● EXERCISE BRIEF
Please update the data below by replacing "computer-use agent" with "desktop agent" wherever it occurs, leaving all other text unchanged.

(Target position data)
---*---
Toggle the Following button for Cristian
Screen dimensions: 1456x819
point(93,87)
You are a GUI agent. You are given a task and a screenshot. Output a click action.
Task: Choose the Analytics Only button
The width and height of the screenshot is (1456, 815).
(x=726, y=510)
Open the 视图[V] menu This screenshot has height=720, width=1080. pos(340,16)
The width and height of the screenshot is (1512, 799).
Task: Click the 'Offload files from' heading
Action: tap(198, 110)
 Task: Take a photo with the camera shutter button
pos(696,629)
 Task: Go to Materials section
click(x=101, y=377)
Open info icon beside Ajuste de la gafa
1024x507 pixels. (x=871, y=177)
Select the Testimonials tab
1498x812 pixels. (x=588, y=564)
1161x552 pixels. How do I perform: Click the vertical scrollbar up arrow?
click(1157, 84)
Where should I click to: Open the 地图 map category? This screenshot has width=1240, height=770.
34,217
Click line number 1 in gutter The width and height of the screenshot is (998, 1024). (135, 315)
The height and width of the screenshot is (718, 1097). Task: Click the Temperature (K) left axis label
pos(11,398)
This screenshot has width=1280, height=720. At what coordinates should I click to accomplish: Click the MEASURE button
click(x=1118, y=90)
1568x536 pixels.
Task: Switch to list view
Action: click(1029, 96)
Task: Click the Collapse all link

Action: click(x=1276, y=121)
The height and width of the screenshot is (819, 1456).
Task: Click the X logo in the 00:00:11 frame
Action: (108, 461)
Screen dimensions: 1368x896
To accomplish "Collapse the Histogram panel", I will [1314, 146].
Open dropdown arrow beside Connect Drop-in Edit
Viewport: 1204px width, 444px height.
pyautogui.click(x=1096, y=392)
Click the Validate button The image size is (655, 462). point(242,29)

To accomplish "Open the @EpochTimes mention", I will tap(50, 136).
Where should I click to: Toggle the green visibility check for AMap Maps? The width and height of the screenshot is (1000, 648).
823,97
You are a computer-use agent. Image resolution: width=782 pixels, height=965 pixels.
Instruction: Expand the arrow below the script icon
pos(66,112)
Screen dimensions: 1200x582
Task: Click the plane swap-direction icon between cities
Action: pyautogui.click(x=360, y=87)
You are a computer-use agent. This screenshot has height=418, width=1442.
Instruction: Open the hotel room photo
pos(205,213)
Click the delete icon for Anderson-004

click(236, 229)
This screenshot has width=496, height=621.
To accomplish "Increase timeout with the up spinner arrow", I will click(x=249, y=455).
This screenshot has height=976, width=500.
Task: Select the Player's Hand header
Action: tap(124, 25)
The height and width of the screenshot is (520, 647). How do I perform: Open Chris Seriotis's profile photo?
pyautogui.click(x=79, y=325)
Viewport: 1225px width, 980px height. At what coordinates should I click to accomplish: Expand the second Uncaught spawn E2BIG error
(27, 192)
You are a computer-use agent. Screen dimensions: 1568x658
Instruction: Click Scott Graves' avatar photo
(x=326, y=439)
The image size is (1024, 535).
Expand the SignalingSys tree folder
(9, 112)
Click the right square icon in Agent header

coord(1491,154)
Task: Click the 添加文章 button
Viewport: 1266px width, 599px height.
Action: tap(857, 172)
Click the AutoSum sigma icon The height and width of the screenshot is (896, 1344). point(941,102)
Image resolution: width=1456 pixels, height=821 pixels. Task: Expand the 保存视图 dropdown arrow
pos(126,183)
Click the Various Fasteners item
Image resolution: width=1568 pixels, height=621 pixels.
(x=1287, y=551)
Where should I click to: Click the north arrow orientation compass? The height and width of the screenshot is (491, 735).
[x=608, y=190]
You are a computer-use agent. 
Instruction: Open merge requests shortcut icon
---*---
● CORRECT RESULT
Toggle the Following button for Cristian
Screen dimensions: 1456x819
point(93,87)
You are a GUI agent. You are given a task and a screenshot. Output a click action.
Task: Choose the Analytics Only button
The width and height of the screenshot is (1456, 815).
(x=726, y=510)
Open the 视图[V] menu This screenshot has height=720, width=1080. pos(340,16)
The width and height of the screenshot is (1512, 799).
Task: Click the 'Offload files from' heading
Action: tap(198, 110)
 Task: Take a photo with the camera shutter button
pos(696,629)
 Task: Go to Materials section
click(x=101, y=377)
Open info icon beside Ajuste de la gafa
1024x507 pixels. (x=871, y=177)
Select the Testimonials tab
1498x812 pixels. (x=588, y=564)
1161x552 pixels. How do I perform: Click the vertical scrollbar up arrow?
click(1157, 84)
Where should I click to: Open the 地图 map category? This screenshot has width=1240, height=770.
34,217
Click line number 1 in gutter The width and height of the screenshot is (998, 1024). (135, 315)
The height and width of the screenshot is (718, 1097). Task: Click the Temperature (K) left axis label
pos(11,398)
This screenshot has width=1280, height=720. At what coordinates should I click to accomplish: Click the MEASURE button
click(x=1118, y=90)
1568x536 pixels.
Task: Switch to list view
Action: click(1029, 96)
Task: Click the Collapse all link

Action: click(x=1276, y=121)
The height and width of the screenshot is (819, 1456).
Task: Click the X logo in the 00:00:11 frame
Action: (108, 461)
Screen dimensions: 1368x896
To accomplish "Collapse the Histogram panel", I will [1314, 146].
Open dropdown arrow beside Connect Drop-in Edit
Viewport: 1204px width, 444px height.
pyautogui.click(x=1096, y=392)
Click the Validate button The image size is (655, 462). point(242,29)

To accomplish "Open the @EpochTimes mention", I will tap(50, 136).
Where should I click to: Toggle the green visibility check for AMap Maps? The width and height of the screenshot is (1000, 648).
823,97
You are a desktop agent. Image resolution: width=782 pixels, height=965 pixels.
Instruction: Expand the arrow below the script icon
pos(66,112)
Screen dimensions: 1200x582
Task: Click the plane swap-direction icon between cities
Action: pyautogui.click(x=360, y=87)
You are a desktop agent. This screenshot has height=418, width=1442.
Instruction: Open the hotel room photo
pos(205,213)
Click the delete icon for Anderson-004

click(236, 229)
This screenshot has width=496, height=621.
To accomplish "Increase timeout with the up spinner arrow", I will click(x=249, y=455).
This screenshot has height=976, width=500.
Task: Select the Player's Hand header
Action: tap(124, 25)
The height and width of the screenshot is (520, 647). How do I perform: Open Chris Seriotis's profile photo?
pyautogui.click(x=79, y=325)
Viewport: 1225px width, 980px height. At what coordinates should I click to accomplish: Expand the second Uncaught spawn E2BIG error
(27, 192)
You are a desktop agent. Screen dimensions: 1568x658
Instruction: Click Scott Graves' avatar photo
(x=326, y=439)
The image size is (1024, 535).
Expand the SignalingSys tree folder
(9, 112)
Click the right square icon in Agent header

coord(1491,154)
Task: Click the 添加文章 button
Viewport: 1266px width, 599px height.
Action: tap(857, 172)
Click the AutoSum sigma icon The height and width of the screenshot is (896, 1344). point(941,102)
Image resolution: width=1456 pixels, height=821 pixels. Task: Expand the 保存视图 dropdown arrow
pos(126,183)
Click the Various Fasteners item
Image resolution: width=1568 pixels, height=621 pixels.
(x=1287, y=551)
Where should I click to: Click the north arrow orientation compass? The height and width of the screenshot is (491, 735).
[x=608, y=190]
You are a desktop agent. 
Instruction: Open merge requests shortcut icon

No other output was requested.